Stored data entries
--------
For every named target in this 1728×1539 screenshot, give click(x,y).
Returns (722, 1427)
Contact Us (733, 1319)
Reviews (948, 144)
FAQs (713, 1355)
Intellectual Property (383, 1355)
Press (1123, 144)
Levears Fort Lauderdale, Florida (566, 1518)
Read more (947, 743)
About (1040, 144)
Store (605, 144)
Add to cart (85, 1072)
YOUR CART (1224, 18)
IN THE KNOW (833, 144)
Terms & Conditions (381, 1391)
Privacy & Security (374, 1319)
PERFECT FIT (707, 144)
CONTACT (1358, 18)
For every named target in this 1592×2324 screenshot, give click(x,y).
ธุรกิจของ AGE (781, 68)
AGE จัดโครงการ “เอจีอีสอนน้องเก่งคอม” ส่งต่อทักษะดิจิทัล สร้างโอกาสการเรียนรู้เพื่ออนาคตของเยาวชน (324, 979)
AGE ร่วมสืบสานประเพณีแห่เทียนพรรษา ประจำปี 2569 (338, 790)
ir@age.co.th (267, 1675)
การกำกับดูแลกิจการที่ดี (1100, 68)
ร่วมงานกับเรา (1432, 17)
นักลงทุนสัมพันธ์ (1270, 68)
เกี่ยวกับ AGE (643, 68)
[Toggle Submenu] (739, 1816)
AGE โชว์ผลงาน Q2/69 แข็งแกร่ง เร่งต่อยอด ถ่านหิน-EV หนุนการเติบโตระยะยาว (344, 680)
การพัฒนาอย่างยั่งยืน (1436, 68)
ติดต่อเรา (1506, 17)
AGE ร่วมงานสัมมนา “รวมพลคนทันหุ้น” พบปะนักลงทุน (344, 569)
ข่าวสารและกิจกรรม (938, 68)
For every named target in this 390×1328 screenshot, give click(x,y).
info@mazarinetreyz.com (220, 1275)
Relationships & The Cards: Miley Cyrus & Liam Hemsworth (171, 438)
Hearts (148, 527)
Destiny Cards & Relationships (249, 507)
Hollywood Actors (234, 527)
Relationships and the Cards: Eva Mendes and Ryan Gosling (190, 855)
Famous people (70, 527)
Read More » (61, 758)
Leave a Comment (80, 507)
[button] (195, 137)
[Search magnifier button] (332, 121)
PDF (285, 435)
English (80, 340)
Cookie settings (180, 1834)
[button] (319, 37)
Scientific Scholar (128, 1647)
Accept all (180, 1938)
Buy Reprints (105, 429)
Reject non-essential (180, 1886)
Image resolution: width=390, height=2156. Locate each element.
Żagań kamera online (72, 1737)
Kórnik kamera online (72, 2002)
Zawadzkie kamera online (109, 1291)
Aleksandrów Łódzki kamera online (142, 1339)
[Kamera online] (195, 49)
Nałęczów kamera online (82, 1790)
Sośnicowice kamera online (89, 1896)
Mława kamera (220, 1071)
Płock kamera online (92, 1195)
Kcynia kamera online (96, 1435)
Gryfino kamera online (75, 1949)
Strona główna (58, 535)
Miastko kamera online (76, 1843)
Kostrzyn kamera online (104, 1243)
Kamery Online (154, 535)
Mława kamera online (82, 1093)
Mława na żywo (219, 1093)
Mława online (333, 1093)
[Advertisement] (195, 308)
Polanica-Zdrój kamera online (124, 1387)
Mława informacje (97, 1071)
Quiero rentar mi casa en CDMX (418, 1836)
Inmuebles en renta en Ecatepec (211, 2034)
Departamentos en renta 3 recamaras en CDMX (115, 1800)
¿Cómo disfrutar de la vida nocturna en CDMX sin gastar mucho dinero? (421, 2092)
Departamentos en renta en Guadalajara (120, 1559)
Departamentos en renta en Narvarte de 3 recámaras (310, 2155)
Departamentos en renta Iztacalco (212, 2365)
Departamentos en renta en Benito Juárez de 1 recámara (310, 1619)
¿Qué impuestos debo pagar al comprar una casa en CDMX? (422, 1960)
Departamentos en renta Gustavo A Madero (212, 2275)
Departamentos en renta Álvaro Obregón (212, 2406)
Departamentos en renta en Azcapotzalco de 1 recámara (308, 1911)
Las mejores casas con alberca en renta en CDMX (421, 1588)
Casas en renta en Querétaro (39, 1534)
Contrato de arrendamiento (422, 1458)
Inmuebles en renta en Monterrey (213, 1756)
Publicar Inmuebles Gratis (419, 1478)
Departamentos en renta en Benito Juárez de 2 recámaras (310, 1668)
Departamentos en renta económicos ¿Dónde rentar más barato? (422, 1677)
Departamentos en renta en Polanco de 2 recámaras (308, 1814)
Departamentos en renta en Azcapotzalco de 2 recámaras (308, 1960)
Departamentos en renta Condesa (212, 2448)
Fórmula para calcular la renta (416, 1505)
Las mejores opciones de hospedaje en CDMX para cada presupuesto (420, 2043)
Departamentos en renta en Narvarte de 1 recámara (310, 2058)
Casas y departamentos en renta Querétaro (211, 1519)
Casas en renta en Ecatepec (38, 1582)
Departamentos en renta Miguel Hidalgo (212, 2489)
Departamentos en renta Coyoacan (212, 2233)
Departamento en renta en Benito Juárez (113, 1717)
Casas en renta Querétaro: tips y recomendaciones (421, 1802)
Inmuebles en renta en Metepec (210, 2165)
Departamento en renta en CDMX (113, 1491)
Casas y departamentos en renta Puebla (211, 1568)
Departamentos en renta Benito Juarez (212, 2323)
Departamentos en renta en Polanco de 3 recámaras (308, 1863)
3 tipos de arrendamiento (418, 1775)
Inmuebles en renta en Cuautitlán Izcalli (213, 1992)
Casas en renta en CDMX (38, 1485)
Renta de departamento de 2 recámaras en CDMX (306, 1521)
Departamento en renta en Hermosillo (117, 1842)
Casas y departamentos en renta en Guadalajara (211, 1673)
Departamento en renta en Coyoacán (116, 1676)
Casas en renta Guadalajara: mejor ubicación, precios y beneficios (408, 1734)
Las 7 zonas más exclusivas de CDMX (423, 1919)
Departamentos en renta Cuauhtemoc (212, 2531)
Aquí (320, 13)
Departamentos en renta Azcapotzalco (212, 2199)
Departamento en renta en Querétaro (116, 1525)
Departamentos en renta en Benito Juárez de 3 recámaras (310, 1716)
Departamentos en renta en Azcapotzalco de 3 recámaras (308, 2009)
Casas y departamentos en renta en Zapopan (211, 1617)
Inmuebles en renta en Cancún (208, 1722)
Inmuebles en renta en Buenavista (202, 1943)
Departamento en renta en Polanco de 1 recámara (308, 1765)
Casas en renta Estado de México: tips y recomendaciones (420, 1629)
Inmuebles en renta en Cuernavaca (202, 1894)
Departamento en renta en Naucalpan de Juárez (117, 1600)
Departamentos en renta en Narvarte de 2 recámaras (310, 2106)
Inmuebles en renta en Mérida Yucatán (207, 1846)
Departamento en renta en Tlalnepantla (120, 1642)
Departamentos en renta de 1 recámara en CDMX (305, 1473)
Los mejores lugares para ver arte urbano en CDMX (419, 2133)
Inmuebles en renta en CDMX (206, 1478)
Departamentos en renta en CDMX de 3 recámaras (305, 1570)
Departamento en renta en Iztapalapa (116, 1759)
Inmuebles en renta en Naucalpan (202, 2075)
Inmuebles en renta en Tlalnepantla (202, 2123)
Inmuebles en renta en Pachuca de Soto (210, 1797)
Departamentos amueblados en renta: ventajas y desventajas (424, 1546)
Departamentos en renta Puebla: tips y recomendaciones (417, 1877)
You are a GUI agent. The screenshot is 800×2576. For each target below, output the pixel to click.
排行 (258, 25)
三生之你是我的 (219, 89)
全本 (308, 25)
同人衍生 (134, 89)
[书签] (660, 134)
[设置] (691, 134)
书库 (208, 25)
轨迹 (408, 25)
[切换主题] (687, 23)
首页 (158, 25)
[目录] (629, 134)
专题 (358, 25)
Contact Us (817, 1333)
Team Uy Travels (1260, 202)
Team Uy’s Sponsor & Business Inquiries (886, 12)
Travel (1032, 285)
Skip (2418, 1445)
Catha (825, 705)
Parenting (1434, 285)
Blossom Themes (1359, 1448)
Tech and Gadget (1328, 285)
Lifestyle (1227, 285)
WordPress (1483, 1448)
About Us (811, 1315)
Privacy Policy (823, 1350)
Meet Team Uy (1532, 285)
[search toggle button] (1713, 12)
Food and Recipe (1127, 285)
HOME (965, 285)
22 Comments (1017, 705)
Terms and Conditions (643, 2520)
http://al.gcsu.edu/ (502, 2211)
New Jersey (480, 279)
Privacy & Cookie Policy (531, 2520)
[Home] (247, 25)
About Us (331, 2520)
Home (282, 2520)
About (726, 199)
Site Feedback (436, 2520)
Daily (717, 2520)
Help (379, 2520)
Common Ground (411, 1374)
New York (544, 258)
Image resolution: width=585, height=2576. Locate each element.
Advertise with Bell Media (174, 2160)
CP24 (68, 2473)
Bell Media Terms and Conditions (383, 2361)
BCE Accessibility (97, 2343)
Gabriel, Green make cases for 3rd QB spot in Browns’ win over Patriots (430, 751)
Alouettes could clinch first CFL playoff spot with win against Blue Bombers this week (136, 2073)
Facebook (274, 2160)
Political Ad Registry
--------
* [WHAT TO DO]:
The lines above that hold the word "para" need counting; write the count and nothing more.

* [RESPONSE BELOW]:
3